*** Opening of Records shown ***
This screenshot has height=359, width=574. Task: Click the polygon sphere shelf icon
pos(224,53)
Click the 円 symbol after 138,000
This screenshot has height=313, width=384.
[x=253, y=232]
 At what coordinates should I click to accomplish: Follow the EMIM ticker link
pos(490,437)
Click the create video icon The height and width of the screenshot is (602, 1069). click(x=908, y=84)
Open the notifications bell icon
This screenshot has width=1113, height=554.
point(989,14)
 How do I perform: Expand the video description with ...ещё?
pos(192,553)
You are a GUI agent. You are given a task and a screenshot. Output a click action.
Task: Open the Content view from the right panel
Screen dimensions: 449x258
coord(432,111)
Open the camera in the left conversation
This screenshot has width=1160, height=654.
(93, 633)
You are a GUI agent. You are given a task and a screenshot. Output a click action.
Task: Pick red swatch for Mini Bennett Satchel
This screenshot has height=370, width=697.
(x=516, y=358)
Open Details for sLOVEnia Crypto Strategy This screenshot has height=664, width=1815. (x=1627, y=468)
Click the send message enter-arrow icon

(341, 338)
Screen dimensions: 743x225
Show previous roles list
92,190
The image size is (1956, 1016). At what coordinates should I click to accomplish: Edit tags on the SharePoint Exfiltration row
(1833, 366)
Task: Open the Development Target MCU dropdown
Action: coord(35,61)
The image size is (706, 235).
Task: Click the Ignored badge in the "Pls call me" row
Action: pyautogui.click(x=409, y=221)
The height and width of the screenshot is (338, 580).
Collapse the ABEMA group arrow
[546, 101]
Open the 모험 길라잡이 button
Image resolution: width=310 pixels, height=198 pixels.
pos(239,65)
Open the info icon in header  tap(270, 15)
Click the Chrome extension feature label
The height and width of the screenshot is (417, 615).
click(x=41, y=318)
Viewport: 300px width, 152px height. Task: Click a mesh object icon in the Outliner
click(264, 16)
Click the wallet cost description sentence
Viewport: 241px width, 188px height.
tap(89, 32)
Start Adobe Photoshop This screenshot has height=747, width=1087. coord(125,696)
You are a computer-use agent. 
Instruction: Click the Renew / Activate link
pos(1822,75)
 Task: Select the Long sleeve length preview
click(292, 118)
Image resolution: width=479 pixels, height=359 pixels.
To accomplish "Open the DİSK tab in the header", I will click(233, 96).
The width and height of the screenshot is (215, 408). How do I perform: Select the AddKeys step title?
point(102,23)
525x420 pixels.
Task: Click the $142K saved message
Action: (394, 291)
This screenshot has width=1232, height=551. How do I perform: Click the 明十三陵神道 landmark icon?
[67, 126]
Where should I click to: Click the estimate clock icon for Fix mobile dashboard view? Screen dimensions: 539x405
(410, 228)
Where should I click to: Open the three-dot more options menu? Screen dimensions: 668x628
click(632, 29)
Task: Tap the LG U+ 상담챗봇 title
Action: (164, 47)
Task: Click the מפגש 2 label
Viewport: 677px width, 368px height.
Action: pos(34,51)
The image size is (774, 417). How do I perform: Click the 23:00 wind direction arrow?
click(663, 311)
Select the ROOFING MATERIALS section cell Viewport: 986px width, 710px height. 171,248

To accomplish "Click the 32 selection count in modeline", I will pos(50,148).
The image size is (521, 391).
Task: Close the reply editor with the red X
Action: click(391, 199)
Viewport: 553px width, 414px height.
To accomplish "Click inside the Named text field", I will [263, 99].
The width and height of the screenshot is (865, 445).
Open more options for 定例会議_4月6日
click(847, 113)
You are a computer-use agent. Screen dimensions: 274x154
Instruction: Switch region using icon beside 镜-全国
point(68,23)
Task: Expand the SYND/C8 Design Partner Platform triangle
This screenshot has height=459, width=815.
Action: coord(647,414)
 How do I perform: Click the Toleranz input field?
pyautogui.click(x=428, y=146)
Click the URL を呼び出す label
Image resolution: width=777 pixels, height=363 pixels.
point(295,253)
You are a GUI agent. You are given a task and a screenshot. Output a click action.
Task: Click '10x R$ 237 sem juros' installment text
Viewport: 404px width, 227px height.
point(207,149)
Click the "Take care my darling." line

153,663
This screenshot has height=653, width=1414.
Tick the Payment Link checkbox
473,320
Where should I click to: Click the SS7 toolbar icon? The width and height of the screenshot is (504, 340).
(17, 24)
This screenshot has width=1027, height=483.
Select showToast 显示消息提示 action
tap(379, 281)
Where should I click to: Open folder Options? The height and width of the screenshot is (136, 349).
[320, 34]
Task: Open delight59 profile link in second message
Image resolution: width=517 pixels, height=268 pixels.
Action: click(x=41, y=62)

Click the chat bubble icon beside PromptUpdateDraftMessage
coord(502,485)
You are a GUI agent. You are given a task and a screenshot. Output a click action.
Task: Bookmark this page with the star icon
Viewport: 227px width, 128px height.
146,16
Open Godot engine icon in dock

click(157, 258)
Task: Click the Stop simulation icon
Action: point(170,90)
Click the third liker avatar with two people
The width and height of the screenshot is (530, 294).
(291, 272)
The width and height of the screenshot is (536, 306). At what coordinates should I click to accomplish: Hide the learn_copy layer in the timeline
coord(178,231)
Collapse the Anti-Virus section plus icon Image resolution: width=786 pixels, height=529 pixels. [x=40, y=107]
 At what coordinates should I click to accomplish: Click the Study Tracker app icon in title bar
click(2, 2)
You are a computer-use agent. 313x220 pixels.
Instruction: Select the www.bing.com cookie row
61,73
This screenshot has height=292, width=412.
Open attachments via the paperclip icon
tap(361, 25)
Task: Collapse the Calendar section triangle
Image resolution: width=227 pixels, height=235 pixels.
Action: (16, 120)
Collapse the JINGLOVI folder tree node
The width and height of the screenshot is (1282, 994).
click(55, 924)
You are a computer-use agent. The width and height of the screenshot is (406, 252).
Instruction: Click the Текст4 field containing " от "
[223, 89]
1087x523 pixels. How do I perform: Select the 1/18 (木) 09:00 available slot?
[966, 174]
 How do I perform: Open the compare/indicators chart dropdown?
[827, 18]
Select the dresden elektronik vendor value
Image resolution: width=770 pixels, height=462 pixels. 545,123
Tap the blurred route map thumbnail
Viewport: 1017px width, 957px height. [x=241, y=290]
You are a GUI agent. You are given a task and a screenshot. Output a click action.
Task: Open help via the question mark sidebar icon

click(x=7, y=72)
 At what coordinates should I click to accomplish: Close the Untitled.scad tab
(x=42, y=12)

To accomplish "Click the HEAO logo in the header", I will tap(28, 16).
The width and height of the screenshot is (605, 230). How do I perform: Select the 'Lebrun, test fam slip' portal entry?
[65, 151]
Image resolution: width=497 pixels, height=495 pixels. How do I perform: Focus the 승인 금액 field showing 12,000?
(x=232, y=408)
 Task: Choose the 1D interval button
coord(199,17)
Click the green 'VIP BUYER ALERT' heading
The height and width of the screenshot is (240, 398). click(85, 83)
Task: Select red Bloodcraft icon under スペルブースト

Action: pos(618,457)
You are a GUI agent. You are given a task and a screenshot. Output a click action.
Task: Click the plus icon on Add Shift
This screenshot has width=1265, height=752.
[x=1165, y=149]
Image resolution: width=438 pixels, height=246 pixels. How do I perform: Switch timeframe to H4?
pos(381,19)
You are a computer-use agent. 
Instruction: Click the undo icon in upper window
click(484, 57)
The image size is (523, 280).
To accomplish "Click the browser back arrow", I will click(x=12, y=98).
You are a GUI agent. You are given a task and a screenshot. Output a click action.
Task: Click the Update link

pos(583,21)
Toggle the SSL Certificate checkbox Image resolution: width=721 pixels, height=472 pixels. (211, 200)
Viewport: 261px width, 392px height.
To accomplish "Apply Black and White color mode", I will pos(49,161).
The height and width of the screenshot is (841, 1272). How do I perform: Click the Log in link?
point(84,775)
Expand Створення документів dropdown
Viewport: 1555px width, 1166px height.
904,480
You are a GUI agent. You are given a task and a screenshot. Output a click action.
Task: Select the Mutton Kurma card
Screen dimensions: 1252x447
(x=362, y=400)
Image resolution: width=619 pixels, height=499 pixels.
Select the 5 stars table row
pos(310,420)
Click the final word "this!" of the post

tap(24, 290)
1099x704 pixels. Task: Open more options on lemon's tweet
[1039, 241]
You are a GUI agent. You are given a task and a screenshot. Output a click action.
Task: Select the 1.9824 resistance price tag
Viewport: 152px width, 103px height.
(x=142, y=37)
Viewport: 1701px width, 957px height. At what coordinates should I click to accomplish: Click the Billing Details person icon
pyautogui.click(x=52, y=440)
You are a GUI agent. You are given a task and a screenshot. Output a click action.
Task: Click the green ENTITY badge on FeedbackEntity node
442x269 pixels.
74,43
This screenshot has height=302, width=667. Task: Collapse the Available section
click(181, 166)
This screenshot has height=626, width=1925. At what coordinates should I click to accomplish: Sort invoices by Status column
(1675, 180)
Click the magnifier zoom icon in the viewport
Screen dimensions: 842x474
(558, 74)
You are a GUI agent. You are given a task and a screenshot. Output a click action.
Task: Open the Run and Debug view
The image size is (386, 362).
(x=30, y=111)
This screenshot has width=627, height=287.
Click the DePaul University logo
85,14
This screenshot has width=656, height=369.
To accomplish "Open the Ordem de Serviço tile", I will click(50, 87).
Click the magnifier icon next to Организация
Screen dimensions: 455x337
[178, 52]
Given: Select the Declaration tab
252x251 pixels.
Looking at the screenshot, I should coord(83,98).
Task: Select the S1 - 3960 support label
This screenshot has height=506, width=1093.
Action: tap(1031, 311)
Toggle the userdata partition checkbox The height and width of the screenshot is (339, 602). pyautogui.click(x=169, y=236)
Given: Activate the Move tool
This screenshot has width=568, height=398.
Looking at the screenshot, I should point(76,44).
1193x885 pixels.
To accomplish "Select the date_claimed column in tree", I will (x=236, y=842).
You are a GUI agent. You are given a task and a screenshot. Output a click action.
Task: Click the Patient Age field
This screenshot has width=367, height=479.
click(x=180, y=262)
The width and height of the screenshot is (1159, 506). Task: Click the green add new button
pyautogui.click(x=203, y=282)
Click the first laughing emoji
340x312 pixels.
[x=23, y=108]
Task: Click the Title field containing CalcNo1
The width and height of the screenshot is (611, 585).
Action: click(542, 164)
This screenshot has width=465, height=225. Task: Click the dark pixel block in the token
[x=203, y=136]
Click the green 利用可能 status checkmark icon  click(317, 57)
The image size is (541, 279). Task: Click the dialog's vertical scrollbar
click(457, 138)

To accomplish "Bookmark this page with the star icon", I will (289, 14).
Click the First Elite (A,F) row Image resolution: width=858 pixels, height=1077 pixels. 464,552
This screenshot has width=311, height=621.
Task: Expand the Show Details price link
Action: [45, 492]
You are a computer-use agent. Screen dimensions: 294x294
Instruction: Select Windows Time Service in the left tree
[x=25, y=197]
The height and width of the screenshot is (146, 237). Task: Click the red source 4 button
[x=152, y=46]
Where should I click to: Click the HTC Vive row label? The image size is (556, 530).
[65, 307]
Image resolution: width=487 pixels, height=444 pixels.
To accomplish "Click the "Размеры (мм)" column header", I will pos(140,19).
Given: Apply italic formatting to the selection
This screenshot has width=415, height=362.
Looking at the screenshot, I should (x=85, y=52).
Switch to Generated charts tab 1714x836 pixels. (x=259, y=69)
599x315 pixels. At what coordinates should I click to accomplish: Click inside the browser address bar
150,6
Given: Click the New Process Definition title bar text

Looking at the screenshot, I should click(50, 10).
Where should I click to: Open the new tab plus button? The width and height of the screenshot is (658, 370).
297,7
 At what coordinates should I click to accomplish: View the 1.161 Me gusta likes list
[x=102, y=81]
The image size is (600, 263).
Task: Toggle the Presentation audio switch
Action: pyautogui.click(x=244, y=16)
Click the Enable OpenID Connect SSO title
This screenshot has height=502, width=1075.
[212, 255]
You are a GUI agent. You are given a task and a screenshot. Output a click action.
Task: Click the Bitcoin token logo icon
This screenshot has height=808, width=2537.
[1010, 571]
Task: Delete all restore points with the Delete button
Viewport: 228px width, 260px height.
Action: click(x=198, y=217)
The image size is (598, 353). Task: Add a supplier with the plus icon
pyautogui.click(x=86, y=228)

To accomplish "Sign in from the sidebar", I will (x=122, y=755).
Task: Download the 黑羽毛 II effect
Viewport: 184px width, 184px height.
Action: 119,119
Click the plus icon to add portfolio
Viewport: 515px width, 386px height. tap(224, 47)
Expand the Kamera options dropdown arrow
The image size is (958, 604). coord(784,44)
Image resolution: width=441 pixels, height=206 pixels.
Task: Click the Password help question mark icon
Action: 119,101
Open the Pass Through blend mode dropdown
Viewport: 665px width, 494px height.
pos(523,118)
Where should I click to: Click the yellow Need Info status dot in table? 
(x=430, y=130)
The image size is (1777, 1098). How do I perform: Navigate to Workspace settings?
*** Close of Records shown ***
▶ Problem to solve
Both the first line of the records above and the line containing "Screen dimensions: 743x225" are to be transcribed exactly, together with every line between them, and nothing else.

▶ Written answer
This screenshot has height=359, width=574. Task: Click the polygon sphere shelf icon
pos(224,53)
Click the 円 symbol after 138,000
This screenshot has height=313, width=384.
[x=253, y=232]
 At what coordinates should I click to accomplish: Follow the EMIM ticker link
pos(490,437)
Click the create video icon The height and width of the screenshot is (602, 1069). click(x=908, y=84)
Open the notifications bell icon
This screenshot has width=1113, height=554.
point(989,14)
 How do I perform: Expand the video description with ...ещё?
pos(192,553)
You are a GUI agent. You are given a task and a screenshot. Output a click action.
Task: Open the Content view from the right panel
Screen dimensions: 449x258
coord(432,111)
Open the camera in the left conversation
This screenshot has width=1160, height=654.
(93, 633)
You are a GUI agent. You are given a task and a screenshot. Output a click action.
Task: Pick red swatch for Mini Bennett Satchel
This screenshot has height=370, width=697.
(x=516, y=358)
Open Details for sLOVEnia Crypto Strategy This screenshot has height=664, width=1815. (x=1627, y=468)
Click the send message enter-arrow icon

(341, 338)
Screen dimensions: 743x225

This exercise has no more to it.